START TEXT SEGMENT

The book’s fact-based focus is quite a departure for the 55-year-old Russell, who has written nine previous books during the past 15 years, all in the genre of “fantasy fiction.” First published in the United States, they are also available in eight languages world-wide, with one version awarded France’s Imaginale Award for best fantasy novel in translation.

Asked why this latest creation is so different from his usual Tolkien-like tales, Russell says, “I guess I needed a break from what I had been doing before. Besides, I have a collection of over 500 books on sailing and history, which started me thinking about doing a straight historical novel for about five years before I tackled writing one.”

“I am a great admirer of John le CarrĂ©, who writes really a hybrid of a genre novel and a literary novel. So I wanted to emulate the way he writes genre novels that also have some literary merit. Also, I am absolutely enthralled by the language of the 18th Century, not just the speech of sailors but of everyday people as well back then. I really wanted to capture their rich, vibrant language, and long, lyrical sentences in a novel. The Oxford English Dictionary became my friend during the two years I was writing ‘Under Enemy Colors.’ Incidentally, my US publishers insisted on using the American spelling of ‘Color’ on the cover title, even though the entire text throughout uses my original British-style spelling.”

END TEXT SEGMENT
START DATA LISTING

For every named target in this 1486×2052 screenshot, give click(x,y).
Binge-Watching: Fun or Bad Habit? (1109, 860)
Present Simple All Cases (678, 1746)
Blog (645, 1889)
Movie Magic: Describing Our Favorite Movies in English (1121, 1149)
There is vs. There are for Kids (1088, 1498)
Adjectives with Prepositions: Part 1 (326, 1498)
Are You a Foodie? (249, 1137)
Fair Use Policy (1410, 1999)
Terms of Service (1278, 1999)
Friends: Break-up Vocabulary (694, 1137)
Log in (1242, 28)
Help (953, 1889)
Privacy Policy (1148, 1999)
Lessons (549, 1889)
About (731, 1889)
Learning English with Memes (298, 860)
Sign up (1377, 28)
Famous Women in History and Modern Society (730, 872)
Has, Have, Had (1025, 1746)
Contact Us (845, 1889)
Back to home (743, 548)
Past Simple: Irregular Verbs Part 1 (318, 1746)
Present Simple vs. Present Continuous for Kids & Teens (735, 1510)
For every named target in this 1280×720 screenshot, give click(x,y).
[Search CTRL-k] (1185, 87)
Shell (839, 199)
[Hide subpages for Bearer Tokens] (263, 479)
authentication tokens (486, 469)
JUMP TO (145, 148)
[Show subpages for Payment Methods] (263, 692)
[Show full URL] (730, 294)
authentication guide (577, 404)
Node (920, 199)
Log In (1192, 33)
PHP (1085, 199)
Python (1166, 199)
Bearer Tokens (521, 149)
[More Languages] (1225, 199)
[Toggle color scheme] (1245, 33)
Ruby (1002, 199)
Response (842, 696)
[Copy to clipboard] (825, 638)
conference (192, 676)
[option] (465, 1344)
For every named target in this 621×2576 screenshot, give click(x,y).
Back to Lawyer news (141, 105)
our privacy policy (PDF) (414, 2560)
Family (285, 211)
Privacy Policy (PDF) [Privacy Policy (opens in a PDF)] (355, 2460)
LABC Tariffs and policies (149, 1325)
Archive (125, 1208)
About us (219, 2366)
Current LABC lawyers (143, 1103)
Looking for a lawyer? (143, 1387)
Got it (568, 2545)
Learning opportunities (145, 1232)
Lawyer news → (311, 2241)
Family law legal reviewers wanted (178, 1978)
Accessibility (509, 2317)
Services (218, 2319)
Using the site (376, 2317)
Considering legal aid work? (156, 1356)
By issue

END DATA LISTING

- **SET OF TASKS**:
1. Output the part of the article on Russell's novel starting with "The book’s fact-based" and going on through "novel in translation.".
2. Answer these questions using the article on Russell's novel.
(a) How many previous books had Russell written?
(b) How many books on sailing and history does Russell's collection hold?
(c) For how many years was Russell writing "Under Enemy Colors"?
3. Resume the article on Russell's novel from the point where it ends.
The data has no role in any of this.

- **EXPECTED RESULTS**:
1.
The book’s fact-based focus is quite a departure for the 55-year-old Russell, who has written nine previous books during the past 15 years, all in the genre of “fantasy fiction.” First published in the United States, they are also available in eight languages world-wide, with one version awarded France’s Imaginale Award for best fantasy novel in translation.

2.
(a) Nine.
(b) Over 500.
(c) Two years.

3.
To compose a meticulously accurate account, Russell drew on his personal knowledge of sailboat racing and nautical lore, spent five weeks travelling in England and France familiarizing himself with details of various locations, and added more volumes to his already extensive reference library. The result is a salty tale of naval derring-do that also includes enough introspection about the morality of war, divided loyalties, and sympathy for the enemy, to appeal to readers as much interested in the clash of ideas as the crash of cannon.

Russell enthuses, “The story takes place soon after the revolutions in America and France, which brought about huge social changes everywhere. It was a fascinating watershed in human affairs, outcomes of the writings of egalitarian thinkers like Thomas Paine about the rights of man. I wanted to go back to look at that turbulent period, and shrink the concept of revolution itself down to the size of a single ship. It let me look at the characters, circumstances, and emotions of revolutionaries who typically incite a mutiny.

The novel’s protagonist, Lt. Hayden, has the leadership qualities worthy of a Master and Commander, but his promotion is held back by lack of political connections, and having a French mother which opens him to unfounded suspicion of divided loyalties. So instead he is posted to HMS Themis, under the orders of cowardly Capt. Josh Hart, whose arrogance and harsh discipline soon drives his crew to mutiny.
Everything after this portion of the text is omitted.